- Born: 22 September 1852 Quebec City, Canada East
- Died: 16 May 1919 (aged 66) Boston, Massachusetts, U.S.
- Occupation: Poet

= Eudore Évanturel =

Canadian poet

Eudore Évanturel (Quebec City, 22 September 1852 – Boston, 16 May 1919) was a Canadian poet from Quebec.

== Biography ==
Interested very early in poetry, he frequented clubs of young writers. In October 1875, his play "Crâne et cervelle" was read before an audience in Quebec. The work, which tells the story of a medical student who steals corpses to dissect them and who falls on the remains of his own fiancée, is scandalous. The reaction will be just as lively in the following days with some of his poems published in the newspaper L'Évènement.

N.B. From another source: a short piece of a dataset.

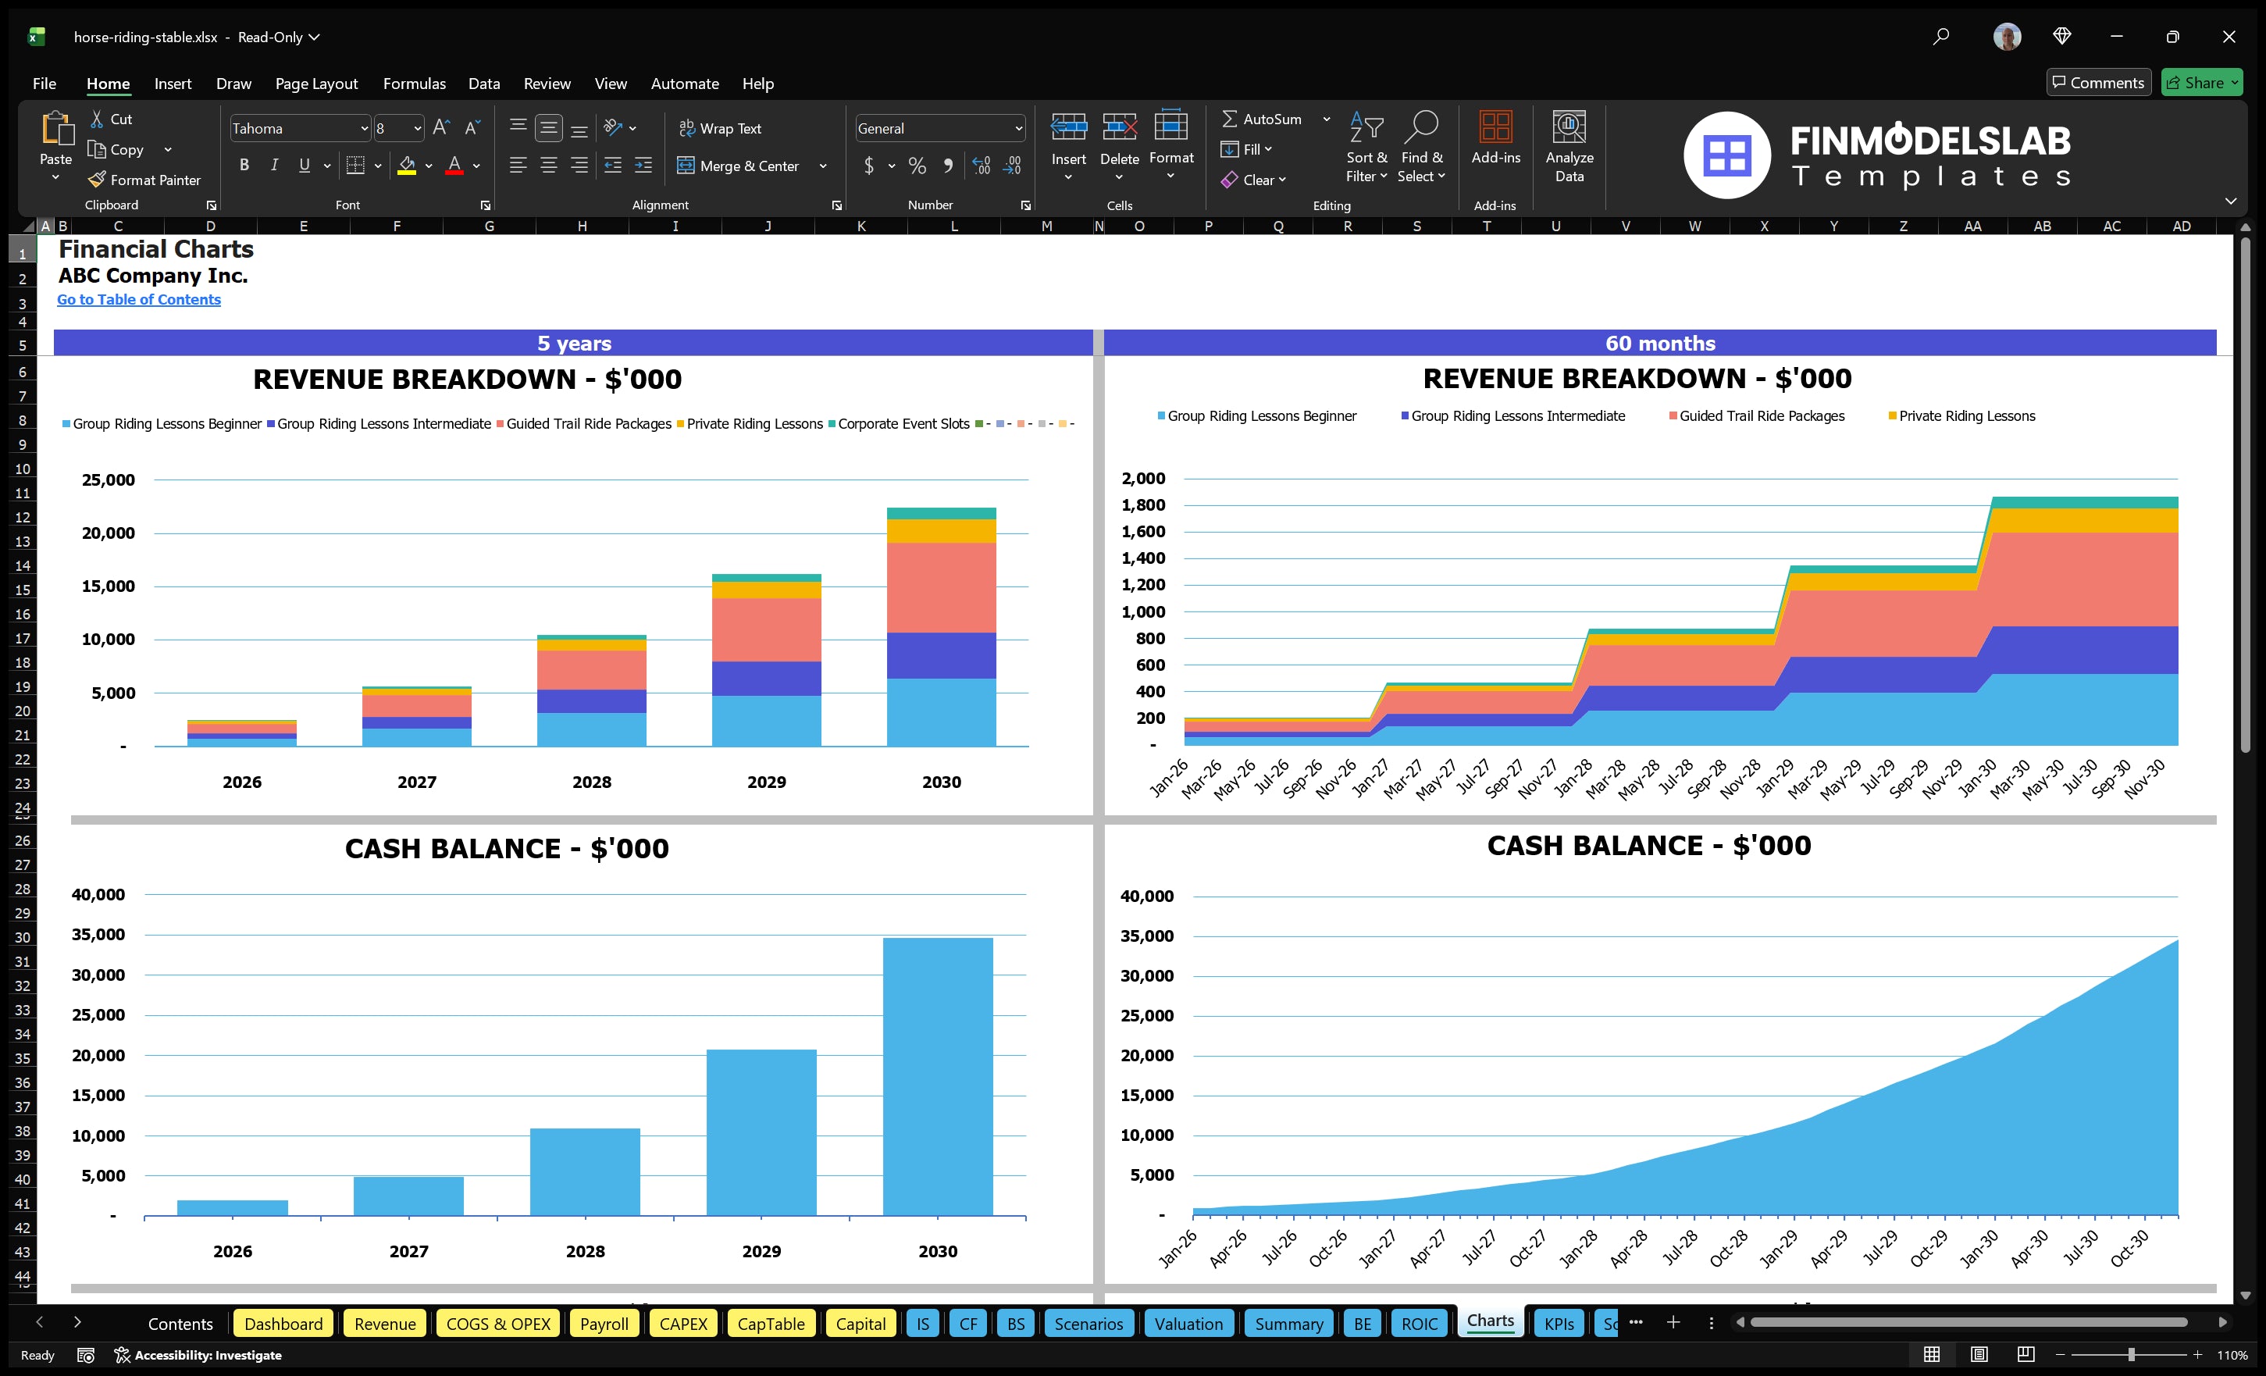Viewport: 2266px width, 1376px height.
Task: Toggle italic formatting
Action: click(273, 166)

Shaken but encouraged by the novelist Joseph Marmette, his friend, Évanturel published in 1878 a volume of Premier poésies. This collection, inspired by Musset but with accents verlainiens, still scandalizes the conservative literary milieu of Quebec at the time. The ruthless and unfair criticism of Jules-Paul Tardivel in particular closes doors for him and drives his friends away. He lost his job and even the support of Joseph Marmette. Thus dissuaded from going further in his career, unemployed, Évanturel went into exile in United States in Lowell where he founded a French-language newspaper. He married in Quebec in 1884 Esther Casgrain and returned to settle in Quebec in 1887 where he died in 1919.

The author only publishes a few isolated poems thereafter. He was however one of the first to deal with themes different from those in force at the time: wide open spaces, patriotic impulses, glorification of God, etc. Évanturel tackles rather subjects which strike the ambient conservatism. He takes an observer position on art, love, death, the middle classes, social disparities, sadness, scenes of private life, etc. In this sense, he appears to be a pioneer who sought to break conventions. His work is still unknown, but he is nonetheless one of the most sensitive, original and inspired poets of Quebec before Nelligan.

He is buried in Cimetière Notre-Dame-de-Belmont, in Sainte-Foy.

== Sources ==
- Notre premier poète maudit (English: Our first cursed poet), article by Gilles Laporte in Légendes d'un peuple: tome 2 (English: Legends of a people), Les disques Gavroche, 2012, p. 76–81, ISBN 9782981359018.